Cette politique est inquiétante. D’abord elle participe à externaliser le traitement des difficultés hors de la classe alors qu’il faut impérativement améliorer les conditions du temps scolaire en baissant le nombre d’élèves par classe. Les personnels peuvent élaborer des projets novateurs, leurs effets seront malheureusement limités si les élèves sont trop nombreux en classe pour être aidés et accompagnés par les enseignant-es. De même, les projets ne vont pas résoudre les difficultés des milliers d’élèves en situation de handicap qui ne bénéficient pas d’aide ou pas à la hauteur de leurs besoins. 
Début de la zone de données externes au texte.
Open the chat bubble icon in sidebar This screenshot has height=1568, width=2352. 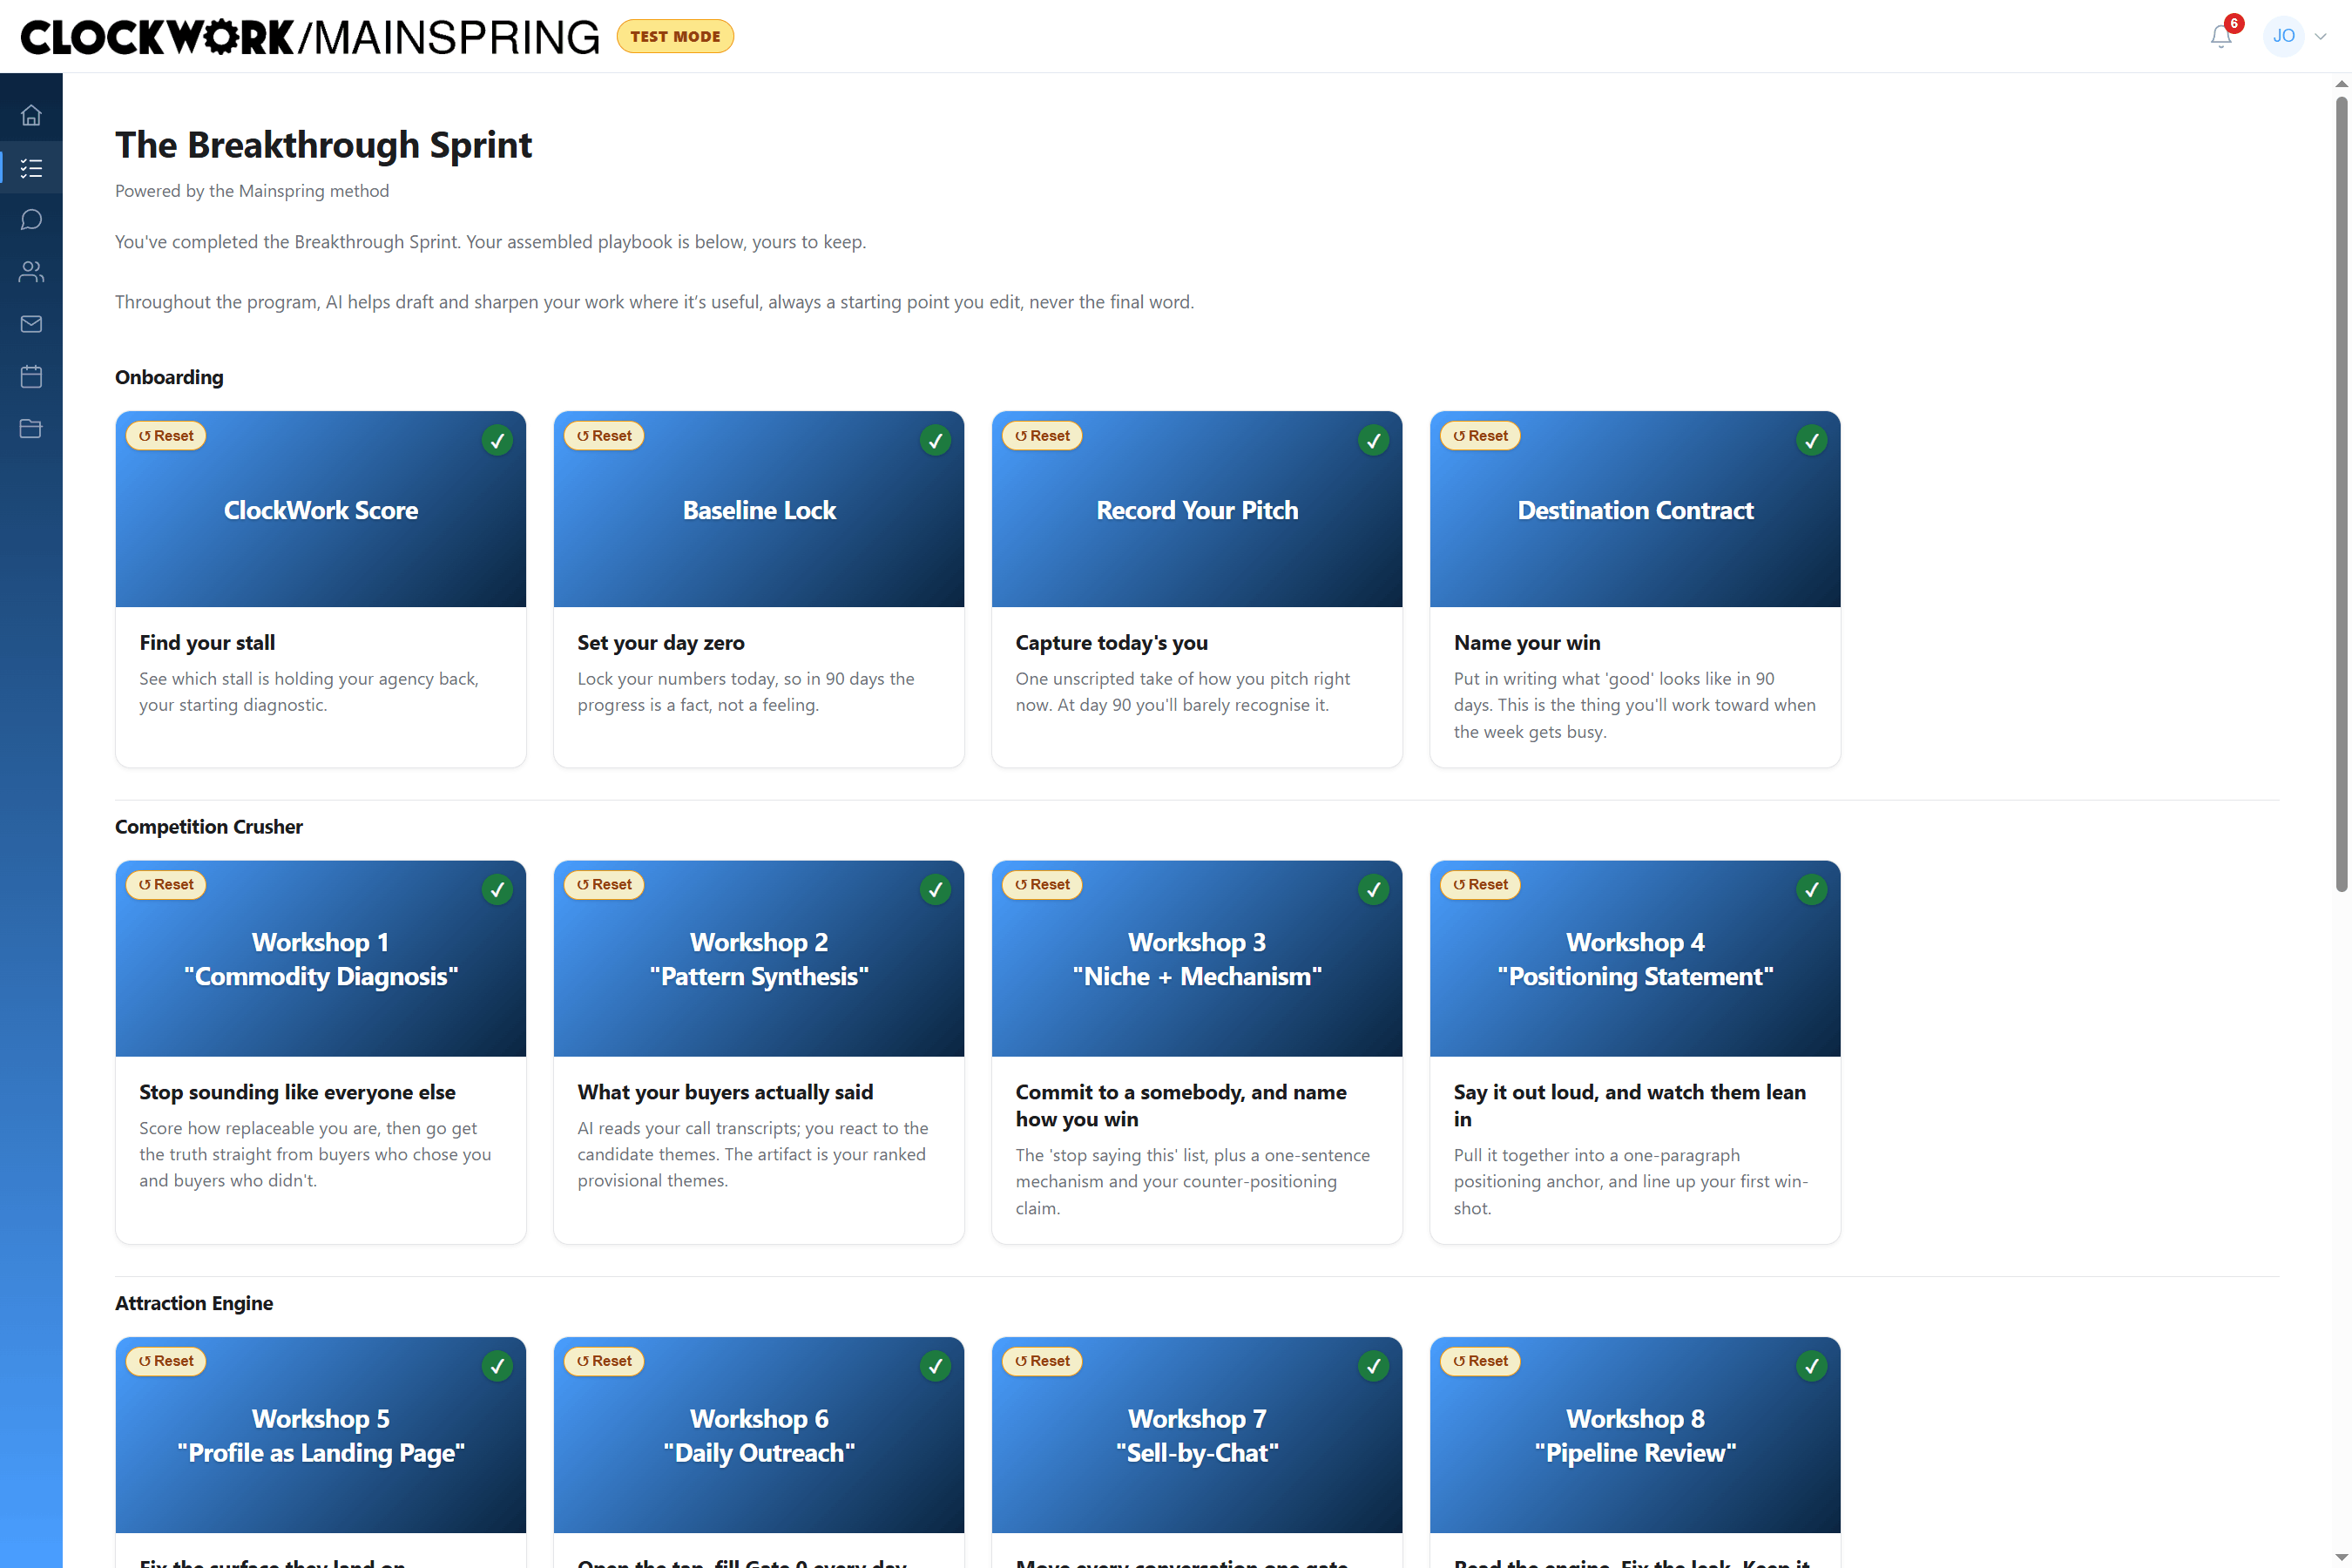[31, 219]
Ensuite, on observe une mise en concurrence forte entre les écoles et les EPLE avec cette dynamique de projets : quels sont les critères de financement de certains projets au détriment d’autres? Actuellement, l’administration finance en priorité les projets qui répondent à ses directives. Ainsi les personnels doivent remplir des dossiers administratifs nombreux en montrant qu’ils connaissent la novlangue pédagogique du ministère. C’est encore une charge de travail inutile pour les personnels. 

Les équipes sont confrontées les unes aux autres, soumises à l’exigence de répondre au mieux aux exigences de l’administration pour voir leur projet financé. Ce type de politique éducative a pour objectif de mettre au pas les personnels, de brimer leur liberté pédagogique et de les soumettre toujours davantage aux directives de leur hiérarchie. 

Enfin un des grands dangers de ce projet est de conditionner la prise en charge d’enjeux contemporains fondamentaux au volontariat des équipes. Les luttes contre le dérèglement climatique mais aussi contre les inégalités et les discriminations ne sont pas optionnelles : elles doivent être intégrées au temps scolaire. Ce serait faire peser sur les personnels la responsabilité de participer ou non, bénévolement, à l’éducation des élèves à ces sujets majeurs. On est en-deçà des objectifs affichés d’une école plus juste socialement et plus écologique. De même, on sait que les personnels ne sont pas tous égaux devant l’extension de leur temps de travail,  en particulier les personnels qui sont en situation de handicap ou qui assument des tâches domestiques. Le financement affiché par Macron avec la rémunération « au mérite » ou « au projet » aura pour effet de creuser les écarts de rémunération entre les hommes et les femmes et entre les personnels handicapés et les autres.

Le projet de Pap Ndiaye consacre une école à deux vitesses dans laquelle les personnels sont rendus responsables des inégalités entre les écoles et les établissements et des difficultés des élèves.

Dans les écoles, SUD éducation appelle les personnels à ne pas participer à ces parodies de concertations locales, qui aboutissent à une charge de travail supplémentaire alors que des cadres de discussion collective existent déjà. 

Dans les établissements du second degré, SUD éducation appelle les personnels à décider collectivement de leur participation ou non à ces deux journées banalisées. Ces concertations devront permettre, là où elles ont lieu, de revendiquer les moyens dont le service public d’éducation a besoin : la baisse du nombre d’élèves par classe, le recrutement de personnels AESH, de vie scolaire, le financement de tous les projets élaborés par les équipes.